Internet DRAFT - draft-peon-pinner-quic-abstractions
draft-peon-pinner-quic-abstractions
Network Working Group R. Peon
Internet-Draft Facebook, Inc.
Intended status: Informational J. Pinner
Expires: July 21, 2018 Lyft, Inc.
January 17, 2018
Proposal for QUIC Abstractions
draft-peon-pinner-quic-abstractions-03
Abstract
Proposes abstraction layers for QUIC and proposes recommendations for
draft v1.
Note to Readers
Discussion of this draft takes place on the QUIC working group
mailing list (quic@ietf.org), which is archived at
https://mailarchive.ietf.org/arch/search/?email_list=quic [1].
Working Group information can be found at https://github.com/quicwg
[2]; source code and issues list for this draft can be found at
https://github.com/quicwg/base-drafts/labels/-http [3].
Status of This Memo
This Internet-Draft is submitted in full conformance with the
provisions of BCP 78 and BCP 79.
Internet-Drafts are working documents of the Internet Engineering
Task Force (IETF). Note that other groups may also distribute
working documents as Internet-Drafts. The list of current Internet-
Drafts is at https://datatracker.ietf.org/drafts/current/.
Internet-Drafts are draft documents valid for a maximum of six months
and may be updated, replaced, or obsoleted by other documents at any
time. It is inappropriate to use Internet-Drafts as reference
material or to cite them other than as "work in progress."

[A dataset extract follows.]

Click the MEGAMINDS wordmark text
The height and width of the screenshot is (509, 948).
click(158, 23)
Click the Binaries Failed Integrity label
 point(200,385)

This Internet-Draft will expire on July 21, 2018.
Copyright Notice
Copyright (c) 2018 IETF Trust and the persons identified as the
document authors. All rights reserved.
Peon & Pinner Expires July 21, 2018 [Page 1]
Internet-Draft I-D January 2018
This document is subject to BCP 78 and the IETF Trust's Legal
Provisions Relating to IETF Documents
(https://trustee.ietf.org/license-info) in effect on the date of
publication of this document. Please review these documents
carefully, as they describe your rights and restrictions with respect
to this document. Code Components extracted from this document must
include Simplified BSD License text as described in Section 4.e of
the Trust Legal Provisions and are provided without warranty as
described in the Simplified BSD License.
1. Introduction
This document proposes 5 layers of abstraction for QUIC: QUIC,
Connections, Streams, H3, and HTTP.
2. Abstractions
2.1. QUIC provides:
o Packets
o MTU discovery (packet sizing)
o Version negotiation
o Packet loss detection
o A cryptographic context enabling data encryption within a packet
o Zero-RTT connection establishment with limited data payload
o One-RTT connection establishment
2.2. QUIC Connections provide:
o Identification of the connection including a Connection ID in
addition to the 5-tuple
o Alternate connection IDs/connID 'renaming' without requiring
connection re-establishment
o Multiplexed, non HoL blocking, streams
o Congestion control on a per-path basis
o Data (not packet) retransmission
o Flow control on a per-connection basis
Peon & Pinner Expires July 21, 2018 [Page 2]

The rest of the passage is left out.